The Coast Guard does not conduct a line-by-line inspection because it was unanimously voted at a previous GLPAC meeting that it would be best to have a third party conduct a line-by-line inspection of pilot association expenses. [^17] Third parties, particularly professionals like auditors or financial advisors, bring unbiased expertise and credibility to the review process. A neutral third-party auditor provides a higher level of transparency in the way the review is conducted. Having a third party review the pilotage expenses can provide confidence to stakeholders that the process is thorough and trustworthy, without potential for bias or manipulation. The third party in this case is CohnReznick, a certified public accounting firm, whose team was mentioned by all three district presidents in the 2023 GLPAC meeting as doing a great job and being the best company to complete this important work. See pages 17-22 of the 2023 GLPAC transcript.
[^17] See discussion on pp. 17-30 from the 2023 GLPAC transcript at *https://www.regulations.gov/document/USCG-2023-0438-0009.*
After these line-by-line items are reviewed by a third party, the Coast Guard reviews out-of-the-ordinary findings and determines if the expense is necessary and reasonable. The Coast Guard is open to considering alternative methods or expense reviews, which could be discussed in detail at the next GLPAC meeting or in the docket for this proposed rule.
Lastly, in their comment on the NPRM for the 2025 final rule, the Western Great Lakes Pilotage Association (WGLPA) requested an upward adjustment of $45,296 based on a 2023 arbitration ruling that found that wages were owed for overtime work performed by their dispatch team. [^18] Because they were 2023 expenses, they were not included in the 2025 final rule ratemaking methodology.
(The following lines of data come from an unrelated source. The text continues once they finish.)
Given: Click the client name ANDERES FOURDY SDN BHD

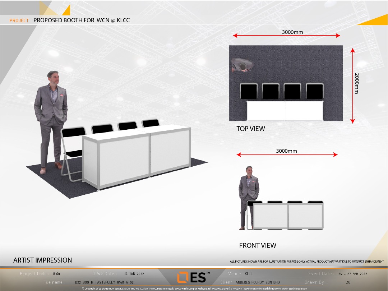Looking at the screenshot, I should (x=258, y=282).
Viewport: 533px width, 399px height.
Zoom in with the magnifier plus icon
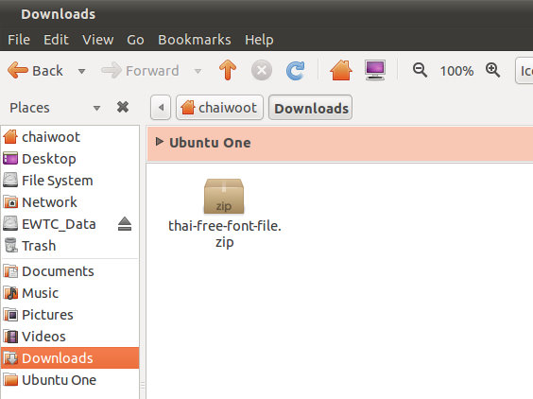click(x=492, y=70)
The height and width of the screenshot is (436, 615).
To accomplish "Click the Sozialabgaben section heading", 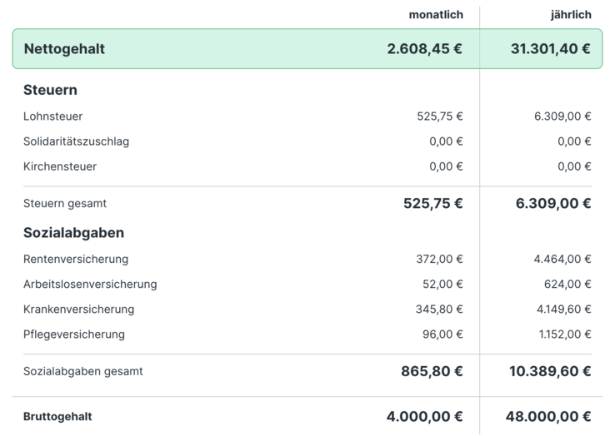I will pyautogui.click(x=73, y=233).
The 2025 final rule used 3-year-old expenses, from 2022, per Step 1 of the ratemaking methodology, because 2022 was the earliest full year of audited data we could obtain in time for the 2025 rulemaking. We explained in the 2025 final rule (89 FR at 100812) that, if WGLPA provided documentation of the expenses, those expenses would be evaluated in this year's ratemaking. The WGPLA did not provide documentation for this year's ratemaking.
[^18] See docket USCG-2024-0406 on *regulations.gov,* specifically Comment ID USCG-2024-0406-0007. *https://www.regulations.gov/comment/USCG-2024-0406-0007.*
The 2023 District 3 audited report included a total amount of $45,296 as an adjusted expense for dispatch related work. However, the audited report does not provide a breakdown of the dispatch related expenses. According to WGLPA, this expense is associated with an arbitration ruling. We are required to determine that an expense is both necessary and reasonable in order to include the amount in the expense base, but the burden is on the pilotage association to provide sufficient documentation to support a determination that an expense is both necessary and reasonable. We find we have insufficient information to make this determination. We are unable to include this expense without more detail from the association.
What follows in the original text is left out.